[Start of Attachment]

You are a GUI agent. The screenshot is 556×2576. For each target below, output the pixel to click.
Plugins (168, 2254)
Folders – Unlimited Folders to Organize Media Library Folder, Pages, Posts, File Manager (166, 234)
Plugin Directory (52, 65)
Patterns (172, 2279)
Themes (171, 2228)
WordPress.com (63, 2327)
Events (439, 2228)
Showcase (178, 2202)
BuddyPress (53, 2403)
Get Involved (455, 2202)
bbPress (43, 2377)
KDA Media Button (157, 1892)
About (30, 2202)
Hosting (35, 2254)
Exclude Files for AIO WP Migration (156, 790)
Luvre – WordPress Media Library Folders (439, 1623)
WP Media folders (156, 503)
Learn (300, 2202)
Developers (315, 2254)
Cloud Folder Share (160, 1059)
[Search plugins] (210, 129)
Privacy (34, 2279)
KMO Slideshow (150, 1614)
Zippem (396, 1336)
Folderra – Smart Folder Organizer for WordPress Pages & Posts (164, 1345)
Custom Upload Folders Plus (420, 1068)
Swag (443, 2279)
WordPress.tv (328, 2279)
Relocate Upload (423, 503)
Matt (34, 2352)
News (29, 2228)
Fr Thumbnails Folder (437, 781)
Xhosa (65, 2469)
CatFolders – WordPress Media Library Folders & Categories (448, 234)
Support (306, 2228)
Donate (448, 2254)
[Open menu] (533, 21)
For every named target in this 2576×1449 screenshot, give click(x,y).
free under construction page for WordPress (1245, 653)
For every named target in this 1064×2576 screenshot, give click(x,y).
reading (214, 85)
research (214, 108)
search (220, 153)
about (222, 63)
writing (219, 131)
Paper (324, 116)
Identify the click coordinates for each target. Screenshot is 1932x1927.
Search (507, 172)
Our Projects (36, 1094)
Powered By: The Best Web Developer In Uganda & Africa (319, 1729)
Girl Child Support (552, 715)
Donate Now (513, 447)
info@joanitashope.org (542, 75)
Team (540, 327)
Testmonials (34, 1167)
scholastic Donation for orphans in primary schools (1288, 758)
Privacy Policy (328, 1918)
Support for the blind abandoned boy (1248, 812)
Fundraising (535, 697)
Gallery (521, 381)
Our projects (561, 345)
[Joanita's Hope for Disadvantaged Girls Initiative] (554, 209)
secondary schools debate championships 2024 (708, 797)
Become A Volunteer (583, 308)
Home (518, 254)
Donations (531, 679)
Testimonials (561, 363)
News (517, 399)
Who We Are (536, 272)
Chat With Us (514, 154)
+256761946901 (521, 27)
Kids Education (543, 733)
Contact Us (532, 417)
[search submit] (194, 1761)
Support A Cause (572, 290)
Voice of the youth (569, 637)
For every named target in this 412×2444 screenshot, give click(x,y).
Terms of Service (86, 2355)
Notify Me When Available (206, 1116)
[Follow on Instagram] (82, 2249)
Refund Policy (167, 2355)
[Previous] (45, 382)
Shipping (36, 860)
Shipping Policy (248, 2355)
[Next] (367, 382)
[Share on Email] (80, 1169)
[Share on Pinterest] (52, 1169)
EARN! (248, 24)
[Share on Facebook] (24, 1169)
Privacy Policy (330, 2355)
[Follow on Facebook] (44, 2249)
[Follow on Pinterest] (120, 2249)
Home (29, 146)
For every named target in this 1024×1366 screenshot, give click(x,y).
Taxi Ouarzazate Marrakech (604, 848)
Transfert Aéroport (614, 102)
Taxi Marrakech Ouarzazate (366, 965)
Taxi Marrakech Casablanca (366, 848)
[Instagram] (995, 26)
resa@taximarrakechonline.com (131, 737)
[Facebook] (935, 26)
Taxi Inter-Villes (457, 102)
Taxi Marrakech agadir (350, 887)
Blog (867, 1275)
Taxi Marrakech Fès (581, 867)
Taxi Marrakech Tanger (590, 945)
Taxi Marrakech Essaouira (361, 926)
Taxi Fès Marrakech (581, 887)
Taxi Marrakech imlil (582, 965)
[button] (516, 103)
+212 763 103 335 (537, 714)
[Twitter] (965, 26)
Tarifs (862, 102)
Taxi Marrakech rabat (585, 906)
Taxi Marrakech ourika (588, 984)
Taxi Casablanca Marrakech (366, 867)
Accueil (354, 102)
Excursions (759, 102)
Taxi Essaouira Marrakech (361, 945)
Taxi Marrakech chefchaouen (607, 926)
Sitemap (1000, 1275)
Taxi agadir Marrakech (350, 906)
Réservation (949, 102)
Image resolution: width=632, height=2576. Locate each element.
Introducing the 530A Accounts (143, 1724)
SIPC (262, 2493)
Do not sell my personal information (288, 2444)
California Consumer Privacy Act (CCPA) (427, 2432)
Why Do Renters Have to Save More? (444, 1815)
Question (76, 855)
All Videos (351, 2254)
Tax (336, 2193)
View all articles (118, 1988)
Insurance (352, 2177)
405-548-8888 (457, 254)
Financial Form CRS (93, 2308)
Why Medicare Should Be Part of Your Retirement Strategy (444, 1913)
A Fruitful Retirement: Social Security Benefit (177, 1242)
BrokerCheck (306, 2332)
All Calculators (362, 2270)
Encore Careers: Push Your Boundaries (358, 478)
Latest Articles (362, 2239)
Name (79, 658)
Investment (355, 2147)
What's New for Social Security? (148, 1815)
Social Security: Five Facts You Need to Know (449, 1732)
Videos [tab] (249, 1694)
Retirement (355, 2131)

[End of Attachment]

▶ [EXERCISE INSTRUCTIONS]:
Starting with the line that holds "[Share on Email] (80, 1169)" and ending with the line that holds "Home (29, 146)", retype every line in the data above exactly, and nothing else.

▶ [EXERCISE OUTPUT]:
[Share on Email] (80, 1169)
[Share on Pinterest] (52, 1169)
EARN! (248, 24)
[Share on Facebook] (24, 1169)
Privacy Policy (330, 2355)
[Follow on Facebook] (44, 2249)
[Follow on Pinterest] (120, 2249)
Home (29, 146)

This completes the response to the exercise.